Matteo Renzi/ “Vorrei un centro come quello di Macron. Letta? Recuperi saggezza”

- Carmine Massimo Balsamo

Il leader di Italia Viva Matteo Renzi al Corriere: “Trattato del Quirinale un passo straordinario per noi e per l’Europa”

matteo renzi
Matteo Renzi (LaPresse)

Matteo Renzi a tutto tondo ai microfoni del Corriere della Sera. Il leader di Italia Viva ha esordito parlando del Trattato del Quirinale – definito «un passo straordinario per noi e per l’Europa» – e si è detto fiducioso sull’unità Roma-Parigi sulla riforma del Patto di stabilità: «Sarebbe il modo più intelligente per iniziare il cammino del Trattato del Quirinale. Francia e Italia hanno molte diversità ma anche strategici interessi comuni. Il primo è proprio la riforma del Patto di stabilità. Macron e Draghi — insieme — faranno la differenza».
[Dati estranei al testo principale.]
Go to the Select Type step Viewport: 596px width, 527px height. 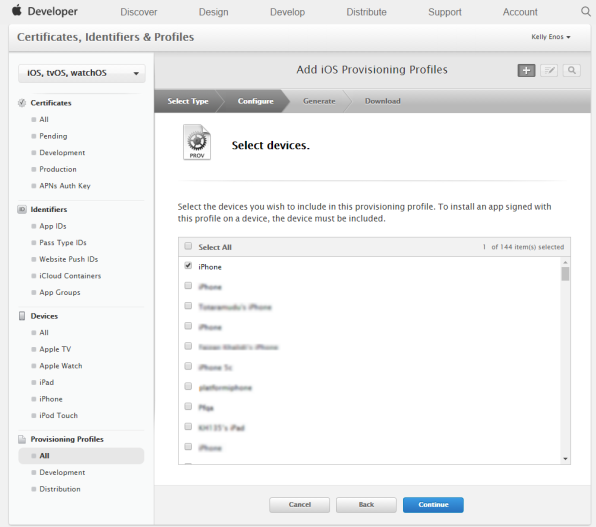point(188,101)
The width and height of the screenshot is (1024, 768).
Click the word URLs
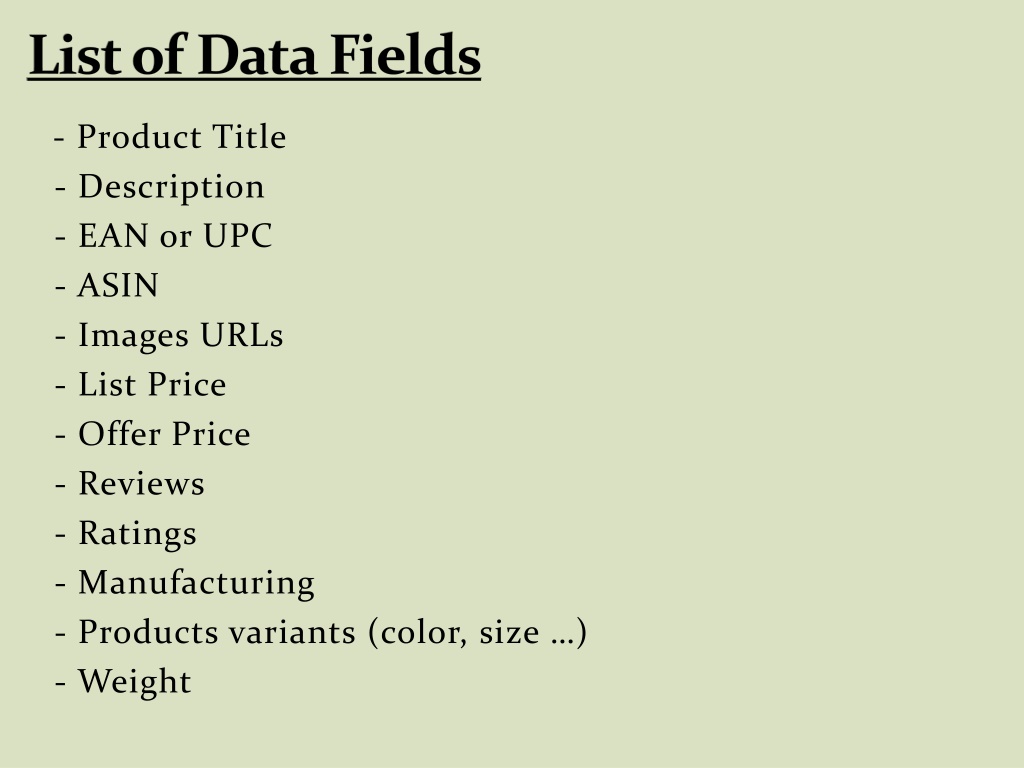point(242,335)
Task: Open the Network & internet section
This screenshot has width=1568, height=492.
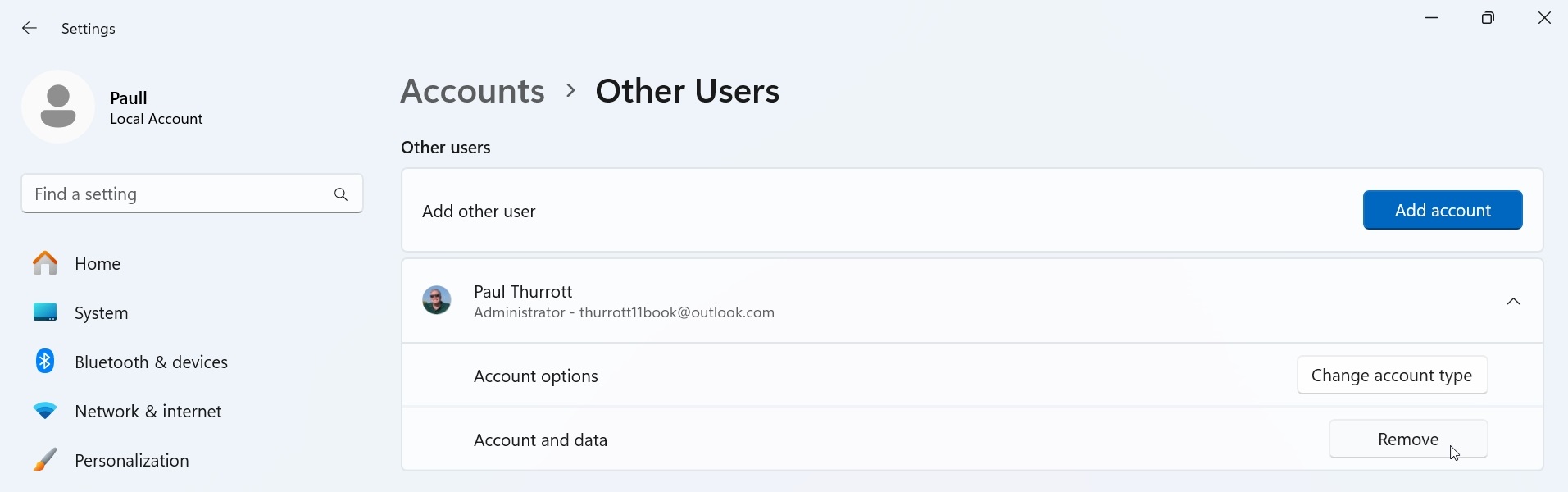Action: pos(148,411)
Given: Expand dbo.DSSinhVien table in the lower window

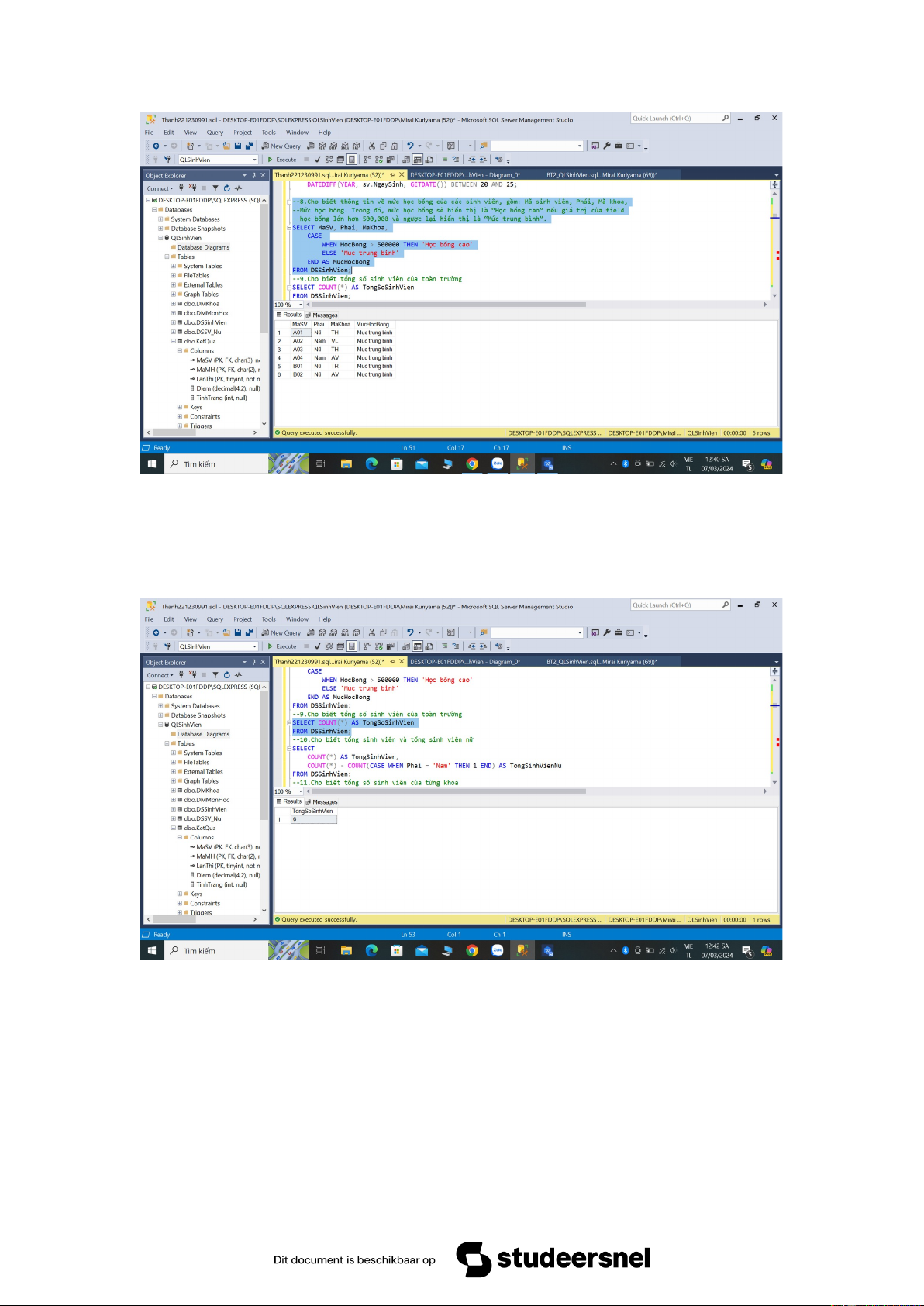Looking at the screenshot, I should [x=174, y=809].
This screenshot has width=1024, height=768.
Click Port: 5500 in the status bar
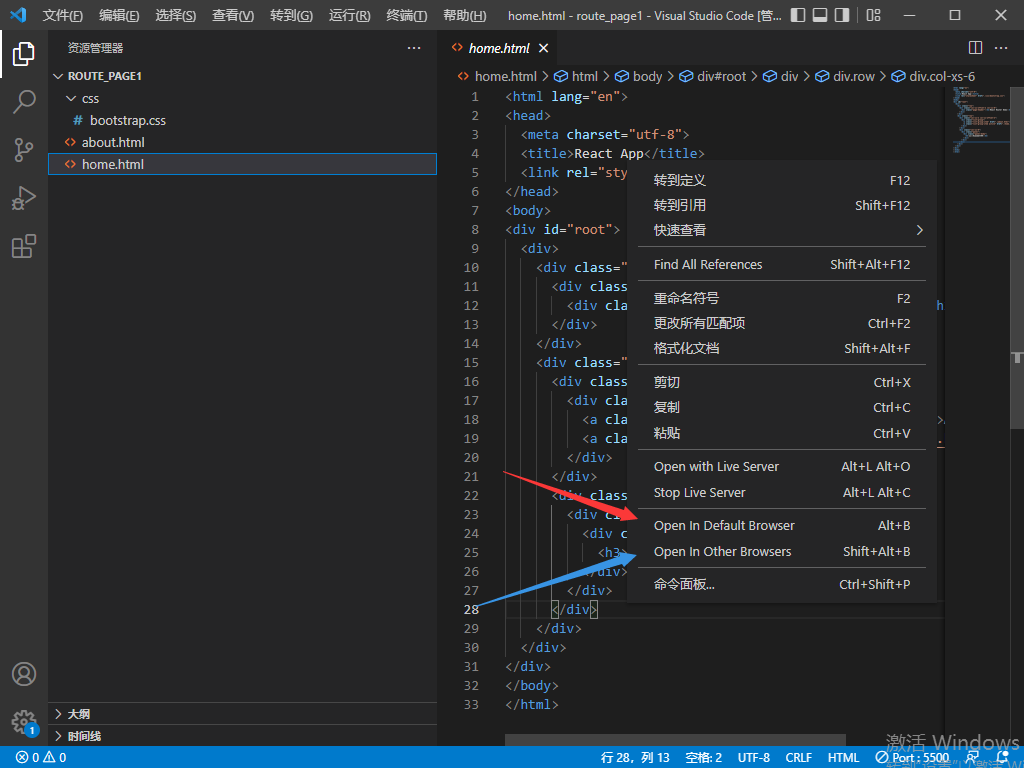[913, 758]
Matteo Renzi si è poi soffermato sulla politica prettamente nostrana, ribadendo la massima fiducia a Draghi, che sarebbe «uno straordinario presidente della Repubblica» e farebbe «molto bene anche da Palazzo Chigi in un momento nel quale bisogna spendere bene i soldi del Pnrr». L’ex premier non ha escludo l’ipotesi di elezioni anticipate nel 2022, considerando che «gli interessi dei leader dei partiti principali, da Salvini a Meloni, da Letta a Conte sono diversi».
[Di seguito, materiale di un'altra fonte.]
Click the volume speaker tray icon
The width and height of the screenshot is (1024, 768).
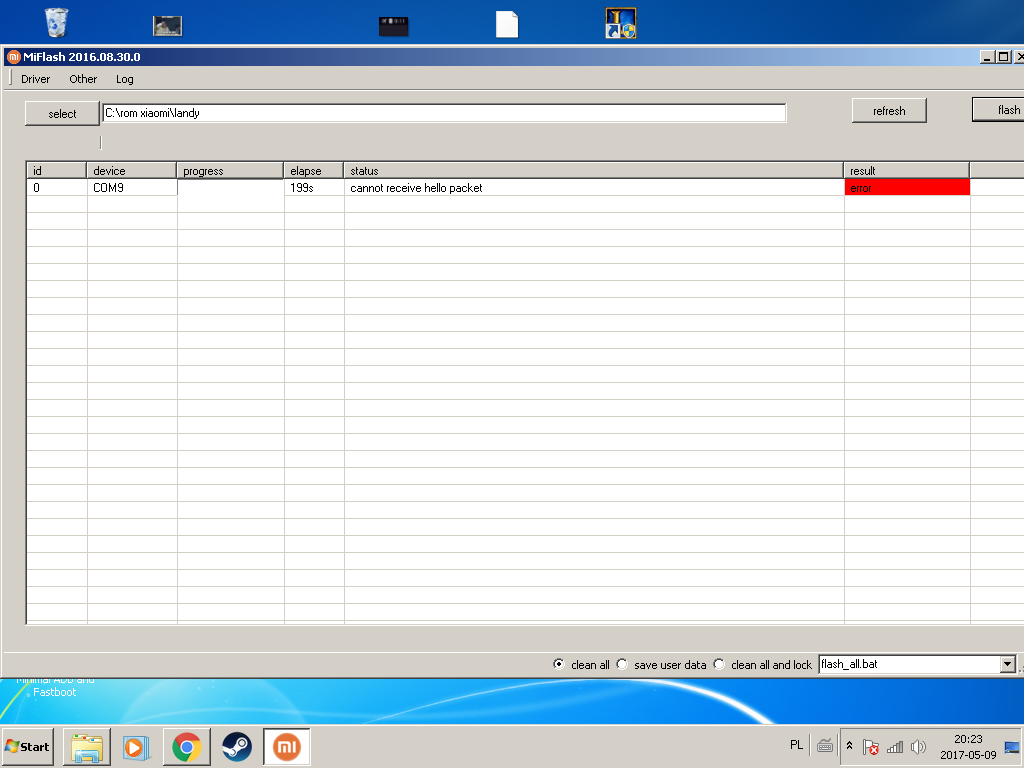click(918, 747)

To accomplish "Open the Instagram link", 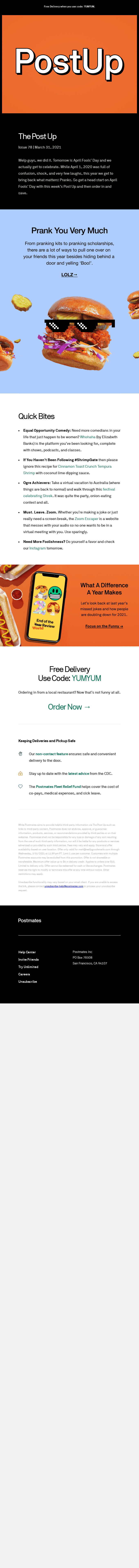I will (37, 548).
MATTEO RENZI: “LETTA RECUPERI SAGGEZZA”

Nel corso della lunga intervista al Corriere, Matteo Renzi ha risposto senza mezzi termini alla minaccia di Enrico Letta («se Iv vota col Centrodestra è fuori dal Centrosinistra», ndr): «Letta ha già espulso Italia viva dopo che lui stesso aveva sbagliato tutto sulla Legge Zan. Non è che può espellerci una volta alla settimana. Per voler fare un campo largo mi pare che stia esagerando con i cartellini rossi. Spero che il Santo Natale faccia recuperare saggezza all’amico Enrico». Dopo aver ammesso di sognare un centro “alla Macron”, un soggetto plurale, il senatore di Rignano ha ribadito la sua posizione sull’inchiesta Open, il pm ha violato l’articolo 68 della Costituzione e lui non ha violato le leggi. Matteo Renzi poi sulle critiche per le attività da conferenziere: «Inconciliabile? No. Lo fanno in tutto il mondo. Ho l’impressione che usino questo argomento perché vorrebbero farmi smettere di fare politica, non di fare conferenze. Più che smettere io di fare politica, sarebbe bene che iniziassero loro a fare politica. Se ne sono capaci, naturalmente».